A política incoerente de Donald Trump em relação à China

Um jornalista do Financial Times , Robert Armstrong, cunhou em 2 de maio uma frase que se tornou popular para descrever a versatilidade do presidente Donald Trump em tarifas alfandegárias: TACO, uma sigla para "Trump always chickens out" (Trump sempre se acovarda), que significa "Trump sempre acaba recuando." Três meses depois, não é impossível que a teoria TACO também se aplique à política do chefe de Estado americano em relação à China.
Oscilando entre sanções comerciais contra Pequim e declarações de amizade ao seu homólogo Xi Jinping, Donald Trump continua a ziguezaguear, adiando os prazos que se impôs e tomando decisões que contradizem a linha firme que até então era consenso em Washington.
Dois exemplos de segunda-feira, 11 de agosto, ilustram essa confusão. Em um movimento sem precedentes, o presidente dos Estados Unidos chegou a um acordo com o CEO da Nvidia, a maior empresa americana de microprocessadores e a maior capitalização de mercado do mundo, segundo o qual a empresa será autorizada a exportar chips H20 para a China; em troca, pagará ao Tesouro dos EUA 15% dos lucros assim gerados. O acordo também se aplica a outra empresa de microprocessadores, a Advanced Micro Devices.
Esse procedimento inédito, cuja constitucionalidade é questionável, não apenas estabelece um imposto sobre a exportação de chips para a China e constitui uma intervenção direta do governo federal na atividade das empresas, como também reflete uma mudança de postura de Washington sobre a venda de semicondutores para a China.

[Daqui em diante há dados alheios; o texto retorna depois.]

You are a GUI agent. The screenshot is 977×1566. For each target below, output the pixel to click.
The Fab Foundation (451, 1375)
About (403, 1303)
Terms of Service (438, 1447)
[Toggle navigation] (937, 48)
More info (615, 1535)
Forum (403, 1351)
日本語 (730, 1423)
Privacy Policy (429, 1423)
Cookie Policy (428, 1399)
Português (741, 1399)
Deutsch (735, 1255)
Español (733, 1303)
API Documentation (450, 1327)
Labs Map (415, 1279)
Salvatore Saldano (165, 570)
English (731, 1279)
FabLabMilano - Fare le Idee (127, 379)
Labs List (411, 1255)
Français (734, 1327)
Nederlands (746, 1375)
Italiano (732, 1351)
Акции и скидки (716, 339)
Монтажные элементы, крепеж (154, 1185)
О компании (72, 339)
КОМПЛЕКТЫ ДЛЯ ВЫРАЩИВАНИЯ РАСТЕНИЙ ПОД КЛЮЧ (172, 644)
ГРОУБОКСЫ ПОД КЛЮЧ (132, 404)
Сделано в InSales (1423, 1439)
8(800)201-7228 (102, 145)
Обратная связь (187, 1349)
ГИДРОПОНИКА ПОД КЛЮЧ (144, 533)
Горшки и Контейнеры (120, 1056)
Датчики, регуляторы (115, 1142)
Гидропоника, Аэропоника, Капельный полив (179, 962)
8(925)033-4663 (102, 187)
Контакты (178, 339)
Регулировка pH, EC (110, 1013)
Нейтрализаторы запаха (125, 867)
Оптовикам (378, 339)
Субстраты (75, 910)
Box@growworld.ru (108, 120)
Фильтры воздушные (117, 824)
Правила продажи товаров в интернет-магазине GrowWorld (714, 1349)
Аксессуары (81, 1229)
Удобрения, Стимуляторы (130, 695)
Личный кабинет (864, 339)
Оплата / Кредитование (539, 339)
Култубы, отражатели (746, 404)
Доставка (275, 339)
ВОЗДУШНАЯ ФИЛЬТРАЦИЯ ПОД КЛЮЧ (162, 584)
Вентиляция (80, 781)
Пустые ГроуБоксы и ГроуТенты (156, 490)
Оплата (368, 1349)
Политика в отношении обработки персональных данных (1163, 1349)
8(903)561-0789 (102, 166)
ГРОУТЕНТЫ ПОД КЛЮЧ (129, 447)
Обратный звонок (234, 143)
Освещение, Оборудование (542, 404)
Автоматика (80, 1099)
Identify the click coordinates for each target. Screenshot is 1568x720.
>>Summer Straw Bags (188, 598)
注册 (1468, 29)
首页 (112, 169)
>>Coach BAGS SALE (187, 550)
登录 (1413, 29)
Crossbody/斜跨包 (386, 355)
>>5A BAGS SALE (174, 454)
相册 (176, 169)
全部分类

Isso estava proibido desde abril, quando Donald Trump lançou sua ofensiva tarifária global. Para combater essa ofensiva, Pequim limitou suas exportações de produtos de terras raras, especialmente ímãs, essenciais para componentes eletrônicos em diversas indústrias e dos quais a China detém um monopólio virtual. As duas grandes potências econômicas estão, portanto, exercendo pressão recíproca: a China detém a alavanca das terras raras, e os Estados Unidos estão usando a alavanca dos chips de inteligência artificial, para os quais Pequim ainda não possui a tecnologia.
Pequim aposta no longo prazoAo permitir que a Nvidia exporte seus chips H2O, Donald Trump está cedendo terreno à China, aumentando o receio entre os linha-dura em Washington de que ele mais tarde desistirá de exportar os chips mais avançados, colocando assim em risco a segurança nacional dos EUA.
A outra concessão anunciada na segunda-feira é o adiamento das negociações tarifárias com a China por mais 90 dias. Todas essas manobras visam, obviamente, acomodar o presidente chinês, com quem Donald Trump está ansioso para organizar uma cúpula para concluir o acordo comercial com que sonha.
O problema é que a política da Casa Branca em relação à China é completamente ilegível. Os parceiros dos Estados Unidos, na Europa, na Ásia e em outros lugares, têm razão em se perguntar se o governo Trump sequer definiu uma estratégia, ou se o presidente republicano está simplesmente navegando pela visão, de acordo com seus caprichos. de seus interesses mercantilistas e de CEOs que passam pelo Salão Oval. Em vez de colocar Xi Jinping em dificuldades, essa incerteza joga a favor de Pequim, que aposta no longo prazo, e semeia confusão entre os atores europeus e asiáticos, tanto no comércio quanto na área de segurança.